** Start of DATASET EXCERPTS **

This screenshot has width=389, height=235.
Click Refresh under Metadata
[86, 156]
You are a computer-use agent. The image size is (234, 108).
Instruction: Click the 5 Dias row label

** End of DATASET EXCERPTS **

Can you copy out every line of the records above, word for word and with nothing changed?

This screenshot has width=389, height=235.
Click Refresh under Metadata
[86, 156]
You are a computer-use agent. The image size is (234, 108).
Instruction: Click the 5 Dias row label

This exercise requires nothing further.